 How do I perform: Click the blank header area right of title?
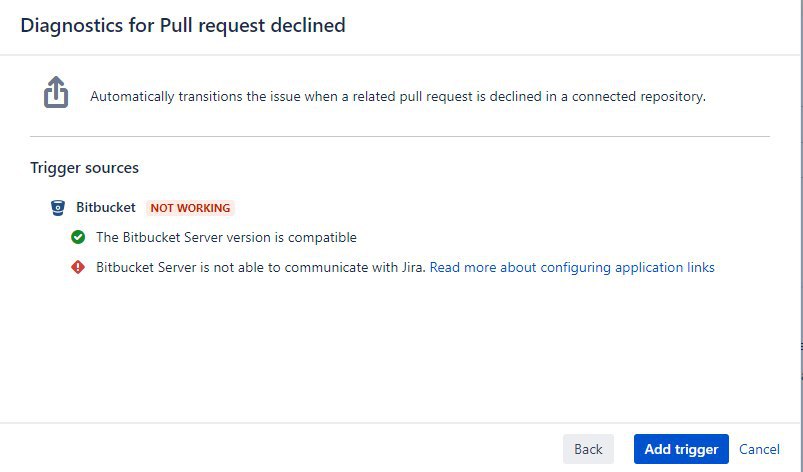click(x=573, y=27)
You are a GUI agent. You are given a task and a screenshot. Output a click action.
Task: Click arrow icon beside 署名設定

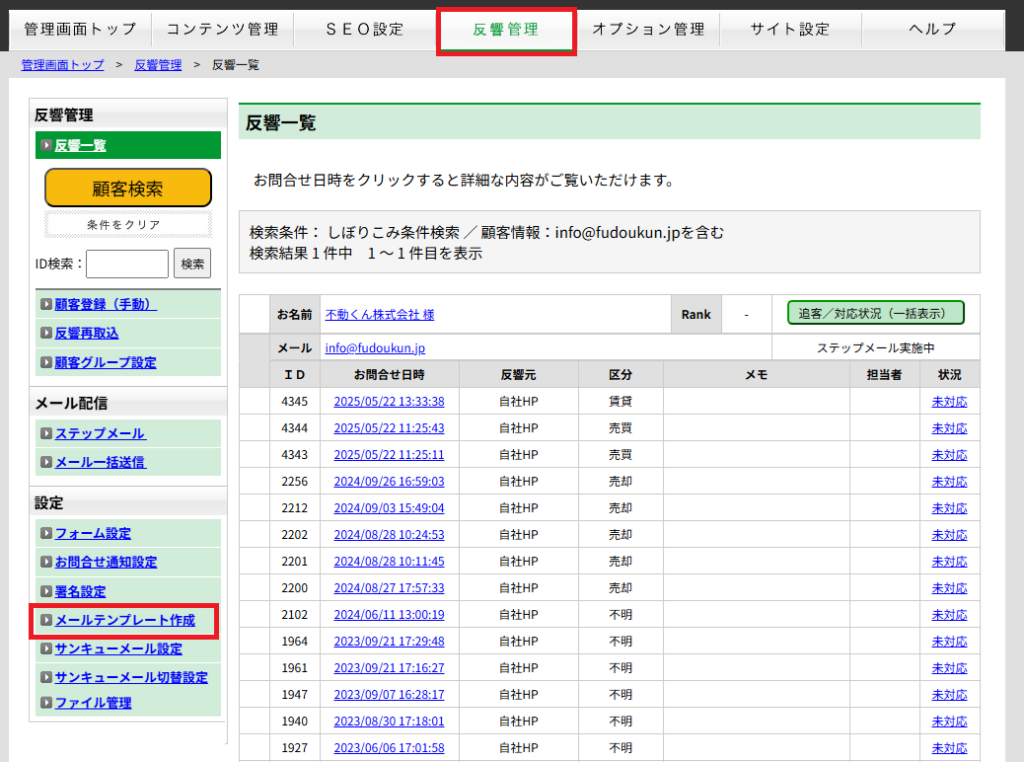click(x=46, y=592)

+-------+

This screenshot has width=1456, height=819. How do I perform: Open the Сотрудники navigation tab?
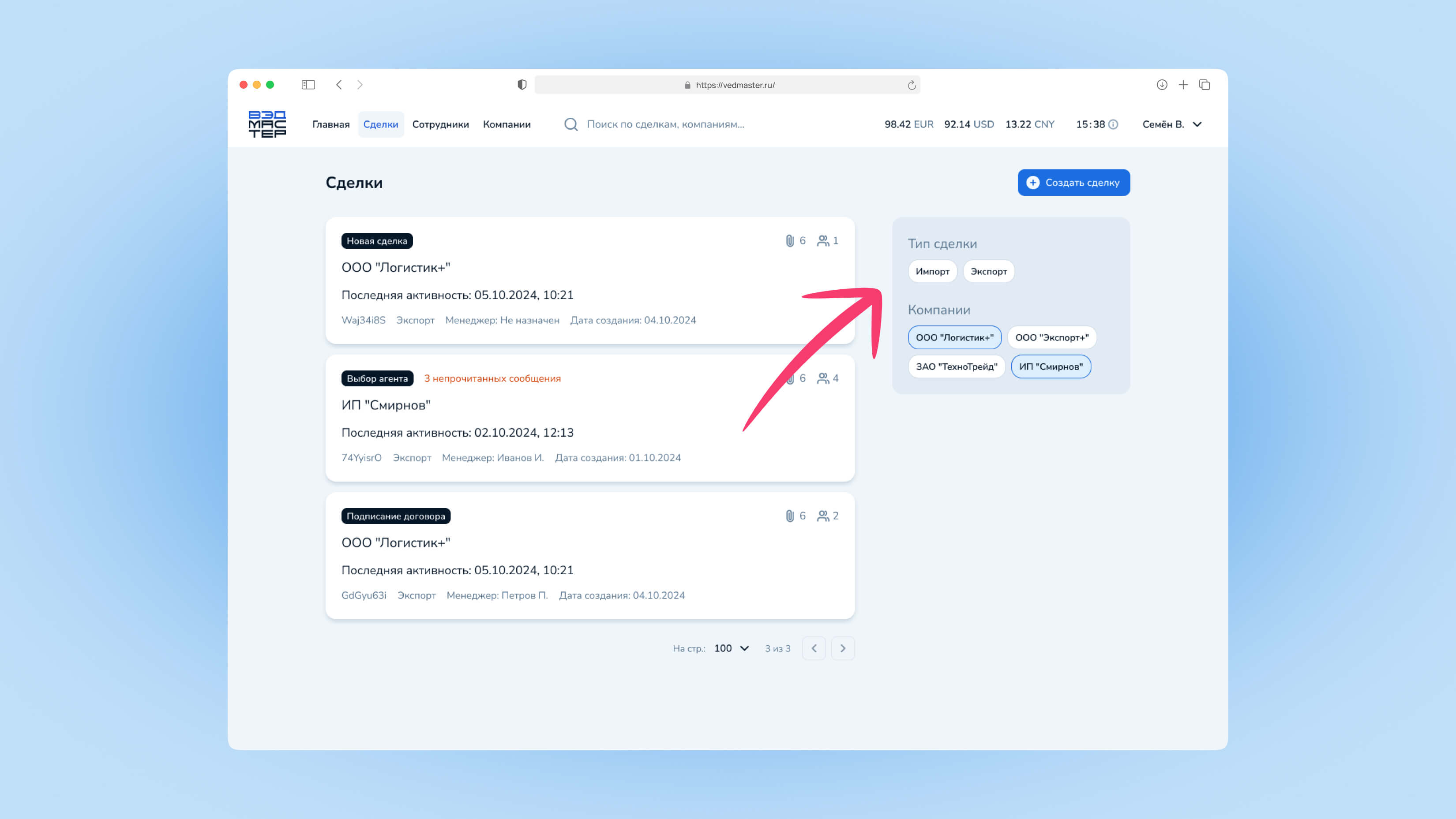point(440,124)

+-------+

→ Description of the task: Can you write out again every line from the one containing "How do I perform: Click" through the one containing "click(x=46, y=592)", requests included, shifting each coordinate in the answers up by 8? Leave the pictures out of your answer.

→ Output below:
 How do I perform: Click the blank header area right of title?
click(x=581, y=35)
You are a GUI agent. You are given a task and a screenshot. Output a click action.
Task: Click arrow icon beside 署名設定

click(x=54, y=600)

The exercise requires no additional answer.